Instead of its standard pilgrimage to Capitol Hill with lengthy wish list in hand, the American Hospital Association will spend much of its annual meeting this week in Washington educating lawmakers on the value its members provide to their communities.
Last year, hospitals' aggressive lobbying tactics paid off in the form of a Medicare reform law that included increased reimbursement to rural providers and a temporary ban on new specialty hospitals, among other favorable measures. Now, as they prepare to face possible congressional scrutiny of allegedly aggressive billing practices, hospitals are bending over backward to prove they are valuable contributors to society.
To avoid appearing ungrateful for what it has already received, the AHA is making education a centerpiece of its three-day meeting at the Washington Hilton. To kick things off, the association will unveil a study-the second of its kind in recent months-demonstrating how hospitals bring value to their communities and the nation.
The study, parts of which were obtained last week by Modern Healthcare, will show "the economic value hospitals bring in terms of not only being an economic engine in their communities but also the positive return on investment they bring in terms of a healthier society," said Rick Pollack, the AHA's executive vice president. The AHA declined to release the study to Modern Healthcare last week.
The AHA's meeting comes as the House Energy and Commerce Committee continues preparations for a hearing on hospital billing practices involving the uninsured, an issue that heated up earlier this year when HHS Secretary Tommy Thompson told the AHA in a harshly worded letter that there are no federal prohibitions against discounting rates for the uninsured. While no date had been set for the hearing as of last week, lobbyists expect it to take place sometime this month.
Meanwhile, the House Ways and Means Committee is examining 501(c) organizations-including hospitals-and whether they deserve exemptions from federal taxes.
Tax exemptions for charitable or community-based organizations are "not a constitutional right," Ways and Means Chairman Bill Thomas (R-Calif.) said last week, adding that such organizations should be able to prove why it is they qualify for preferential treatment.
On May 3, the AHA's Pollack will join West Virginia Gov. Bob Wise and Joe Krier, president and chief executive officer of the Greater San Antonio Chamber of Commerce, in a press conference to release the new AHA study, which was conducted by the Lewin Group.
A portion of the study contains a chart showing the effect hospital expenditures have on the total output of each state's economy. California hospitals, according to the chart, generated some $103 billion for the state's economy in 2002. California's gross state product exceeded $1.3 trillion that year, according to the state legislative analyst's office.
In New York, the study said, 377,136 people work in hospitals, and they support 9.4% of total nonfarm employment in the state. New York's hospitals generated $76.1 billion for that state's economy in 2002, according to the chart.

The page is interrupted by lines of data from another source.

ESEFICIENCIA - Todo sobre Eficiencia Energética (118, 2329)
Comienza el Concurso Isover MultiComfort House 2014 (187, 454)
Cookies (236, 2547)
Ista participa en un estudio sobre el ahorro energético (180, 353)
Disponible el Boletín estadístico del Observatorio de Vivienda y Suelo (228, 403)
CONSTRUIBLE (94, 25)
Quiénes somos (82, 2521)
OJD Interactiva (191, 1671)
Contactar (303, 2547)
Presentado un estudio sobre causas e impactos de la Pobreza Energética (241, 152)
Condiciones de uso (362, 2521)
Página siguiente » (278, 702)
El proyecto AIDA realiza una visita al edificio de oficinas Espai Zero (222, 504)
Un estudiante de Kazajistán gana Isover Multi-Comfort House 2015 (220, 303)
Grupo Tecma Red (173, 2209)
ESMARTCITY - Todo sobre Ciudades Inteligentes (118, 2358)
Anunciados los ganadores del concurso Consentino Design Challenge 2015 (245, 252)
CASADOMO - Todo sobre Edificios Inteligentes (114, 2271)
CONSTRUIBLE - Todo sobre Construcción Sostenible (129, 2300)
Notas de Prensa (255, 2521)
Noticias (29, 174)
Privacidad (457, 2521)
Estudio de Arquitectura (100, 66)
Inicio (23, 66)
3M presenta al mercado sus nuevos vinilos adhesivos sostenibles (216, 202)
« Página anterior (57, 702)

In January the AHA and several industry partners collectively known as the Value Group released a similar study finding that although per-capita healthcare costs have increased by $2,254 since 1980, average life expectancy has risen 3.2 years and total annual hospital days have declined 56%. Valuing each one-year gain in life expectancy at $100,000, researchers said every $1 investment in healthcare produces "health gains" of $2.40 to $3 (Feb. 2, p. 6).
"I don't think anybody doubts that," said Tim Rice, president of Lakewood Health System, Staples, Minn., who declined to comment further because he hadn't seen the study.
Health industry lobbyists said the AHA's strategy might well pay off. "Because of Congress' focus right now on jobs on a macro level, the AHA's study is not a bad idea," said Dan Boston, senior public policy adviser for Baker, Donelson, Bearman, Caldwell & Berkowitz, a Washington law firm.
Capitol Hill health policy aides last week said the AHA's strategy makes sense, and that now is a good time to talk with lawmakers about what hospitals provide rather than what they want.
"If hospitals came to the Hill right now and said, `Give us this much more,' they'd get laughed at pretty quickly," a Democratic aide to the Senate Finance Committee said. "But if they say, `Look, these are the good things hospitals do for your district,' that's probably not a bad strategy."
While their emphasis may not be on lobbying, hospital executives will have some requests, among them is that Congress address the growing uninsured problem and restore the temporary Medicaid relief that expires June 30.
The AHA expects roughly 2,000 people to attend its meeting, which will feature addresses by CMS Administrator Mark McClellan and Sens. Rick Santorum (R-Pa.), Hillary Rodham Clinton (D-N.Y.) and John Breaux (D-La.). Breaux, who will receive the Honorary Lifetime Membership Award, was the driving force behind the moratorium on new specialty hospital construction that became part of the Medicare reform law.